Still, despite his relative risk-taking, Letterman’s show wasn't TV Party or New Wave Theatre—shows you couldn’t imagine following Carson or surviving in any network television time slot. He isn’t a cult comedian; he’s been watched by millions of people since the early 1980s. But his sense of humor was and is strange, stranger than many of his peers in any era, strange enough that his ascent to mainstream stardom would be unlikely today, never mind decades ago. He would repeat jokes over and over even if nobody laughed, and looked more like Alfred E. Neuman than a TV idol. He even had his own brand of pre-Internet viral content, spread by people asking their friends if they’d seen his Stupid Pet Tricks or Top Ten Lists. But he was still on late at night, and when people caught him before his tenure in CBS’s 11:35 slot, it was likely at least a little serendipitous.

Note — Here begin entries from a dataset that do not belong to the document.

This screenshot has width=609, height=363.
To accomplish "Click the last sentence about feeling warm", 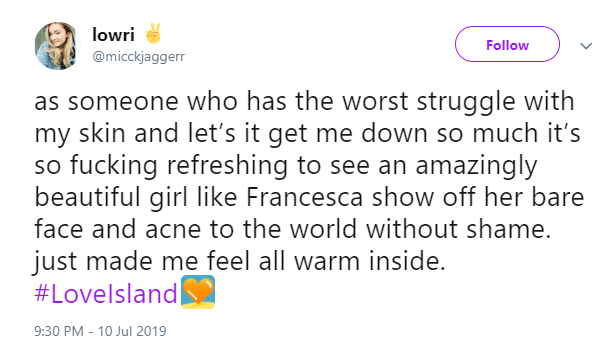I will point(240,261).
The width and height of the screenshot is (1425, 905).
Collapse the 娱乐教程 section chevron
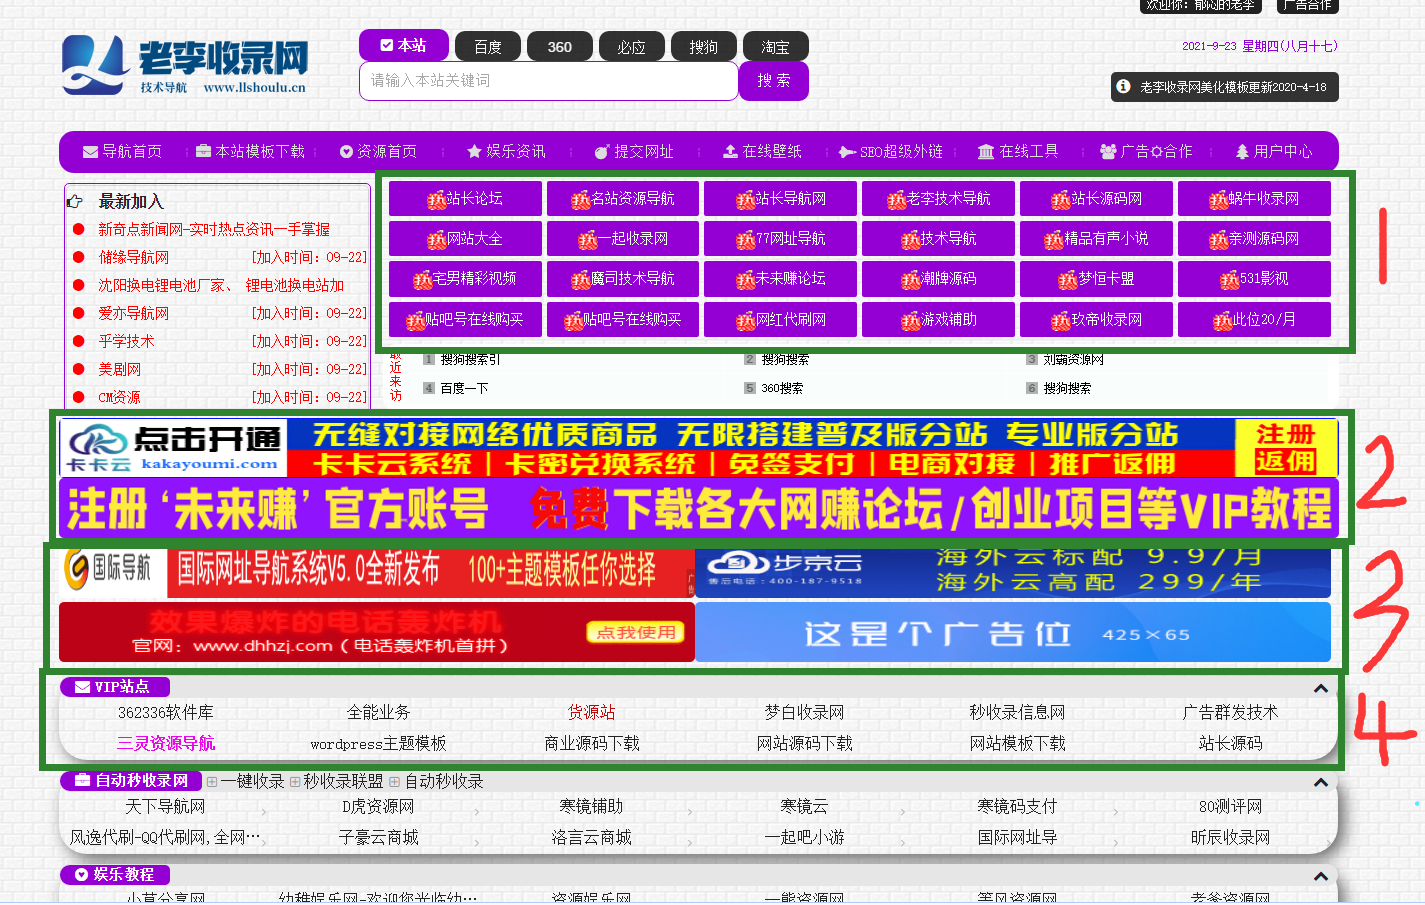1322,874
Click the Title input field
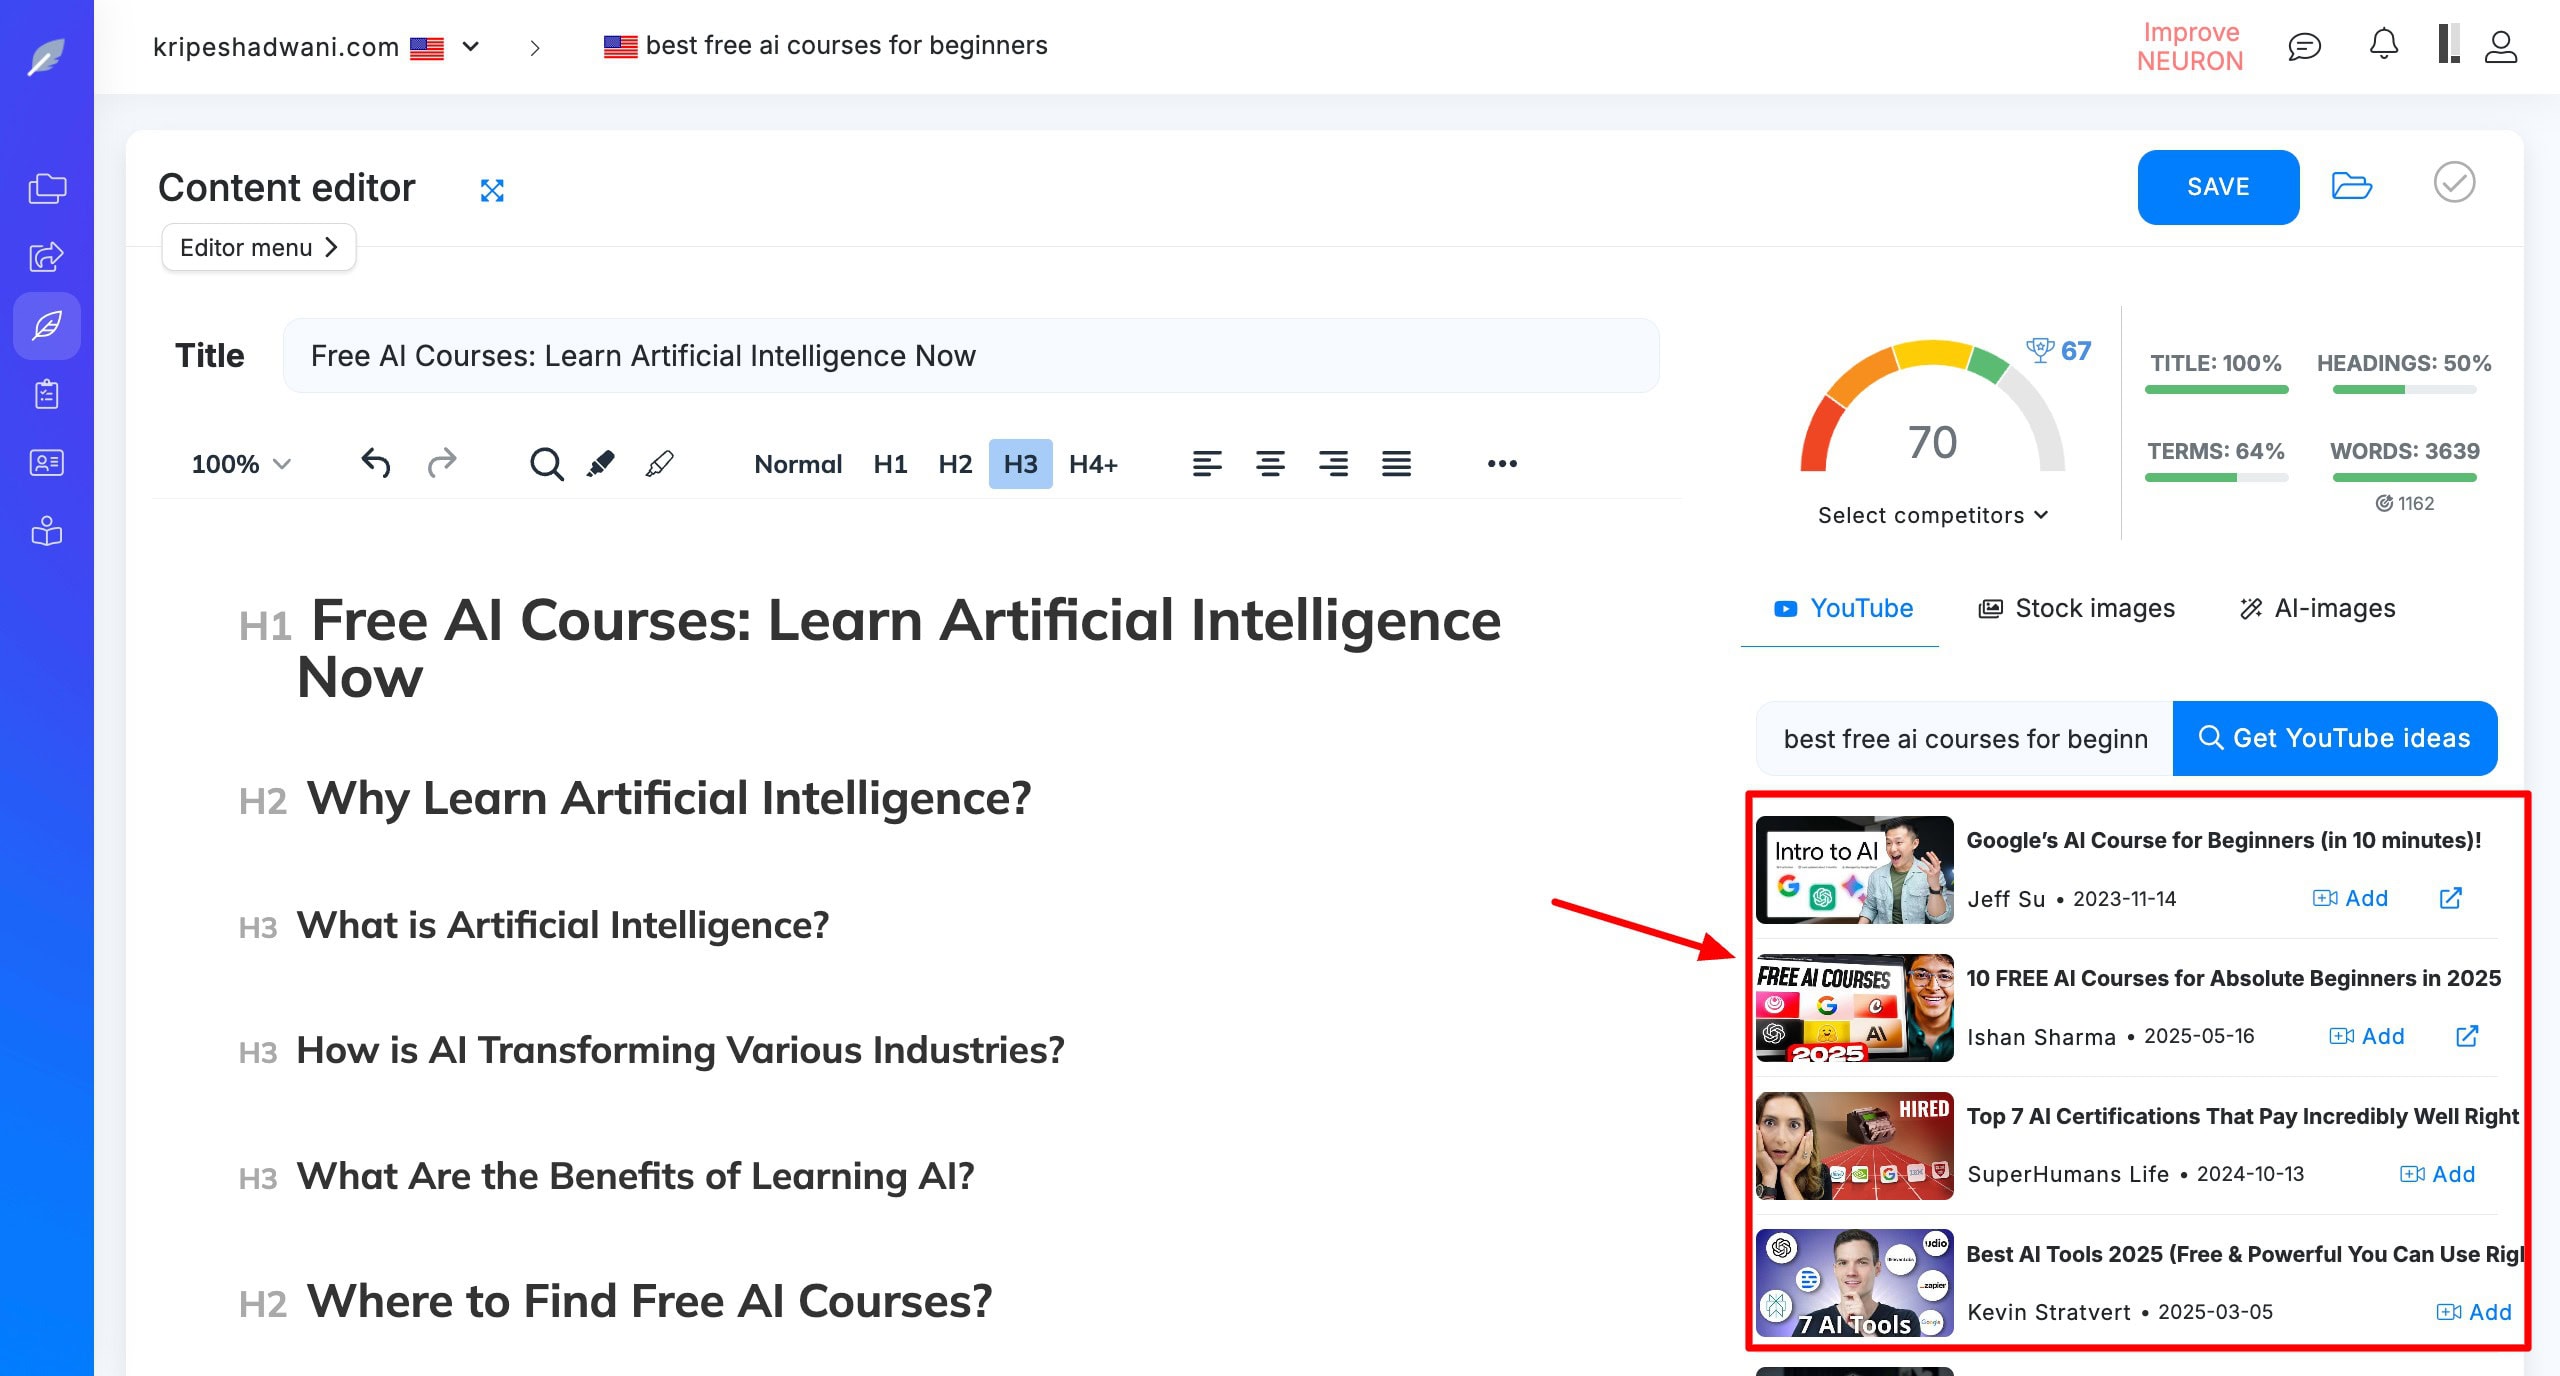Image resolution: width=2560 pixels, height=1376 pixels. tap(970, 356)
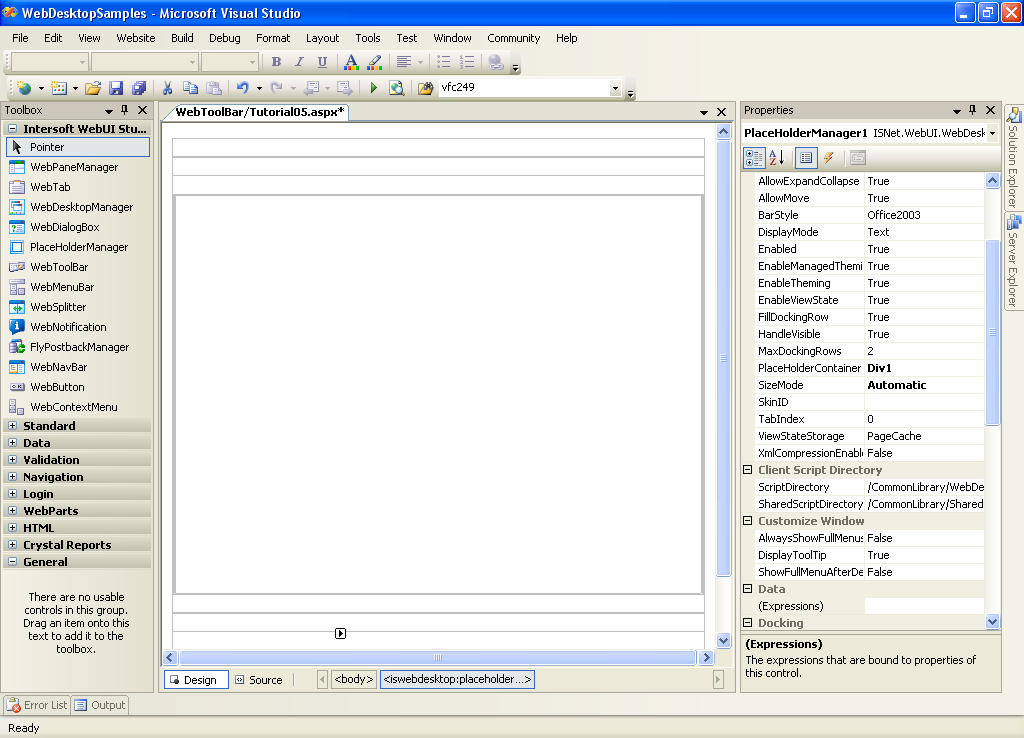This screenshot has width=1024, height=738.
Task: Collapse the Client Script Directory category
Action: 748,470
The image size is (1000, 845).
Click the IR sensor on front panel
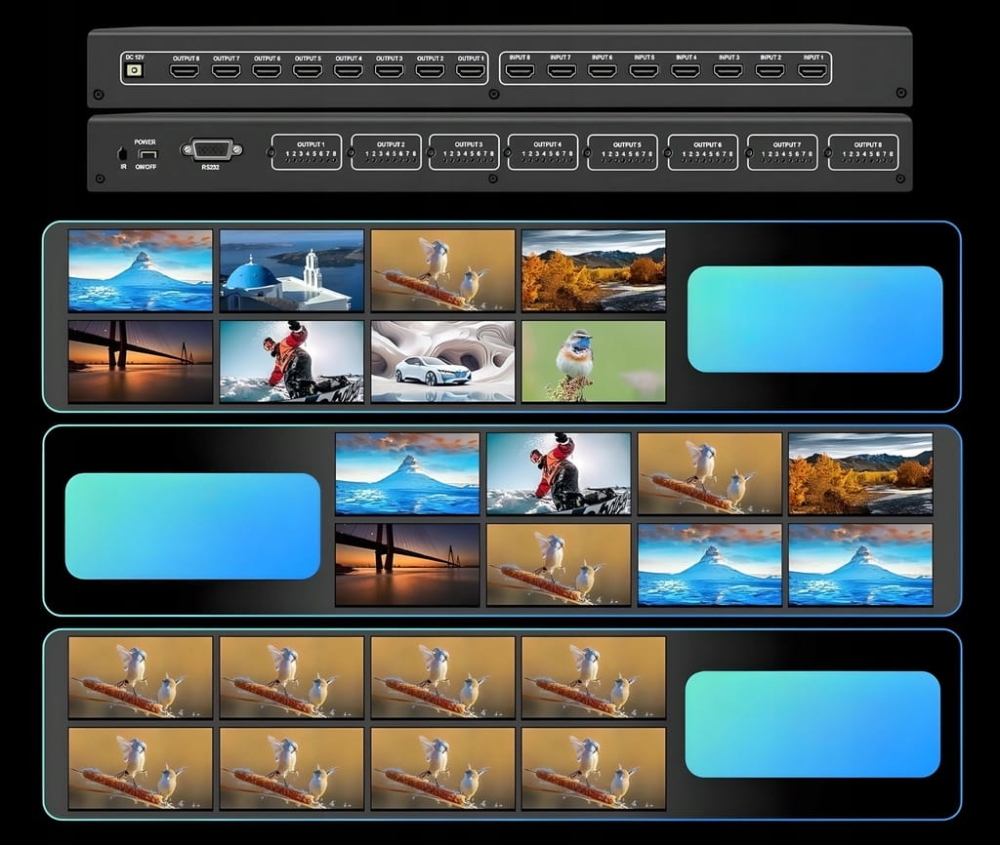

The first time Gethard saw Letterman, he tells me, he was camping in Cape May, New Jersey, in a small trailer with his whole family, when a brutal storm hit. “And afterwards,” he says, “I guess my mom had a lot of adrenaline and couldn't go to sleep, because I woke up in the middle of the night and she was dying laughing watching Letterman on this little black and white TV we kept in that trailer. I don't think I've ever seen her laugh that hard.”
There’s a Leonard Cohen quote I like about how “the last refuge of the insomniac is a sense of superiority to the sleeping world.” For a long time, late-night comedy was for the weirdos, the stoners, the insomniacs, and whoever else was up when the rest of the world had gone to bed. Watching a show like Letterman’s when he was on NBC made you feel less alone—as if there were other people out there like you, too. Today, with the ability to watch the best things from the night before on the web, the dynamic is different. Conan O'Brien and Craig Ferguson, when their shows aired after Leno and Letterman, occupying the same time slot Letterman once had, were maybe the last of the truly great late-night weirdos. O’Brien hasn’t lost it, but, after proving too unpredictable during a short stint in the Tonight Show seat, had to head into the uncharted waters of TBS for a shot at another show; Ferguson, passed over for Letterman’s briefly vacant chair, walked away. And all due respect to modern masters of the form such as Jimmy Fallon and Jimmy Kimmel, but it feels counterintuitive to measure the success of comedy anarchy in YouTube views, impossible as it seems to imagine those shows going gloriously off the rails as anything other than an engineered bit.
“I didn’t know if the stupid stuff would alienate people,” Letterman said in a recent New York Times interview with Dave Itzkoff. “I didn’t know if the traditional stuff would be more appealing. And then, when I look back on it now, of course the answer is, you want to do the weird thing.” And the weird thing, ultimately, was what made Letterman who he’s been for the last three decades: a rarity who did pretty much what he wanted, and was paid handsomely for it—the establishment-backed comedy revolutionary whose brilliance warped countless impressionable minds while the rest of the world slept.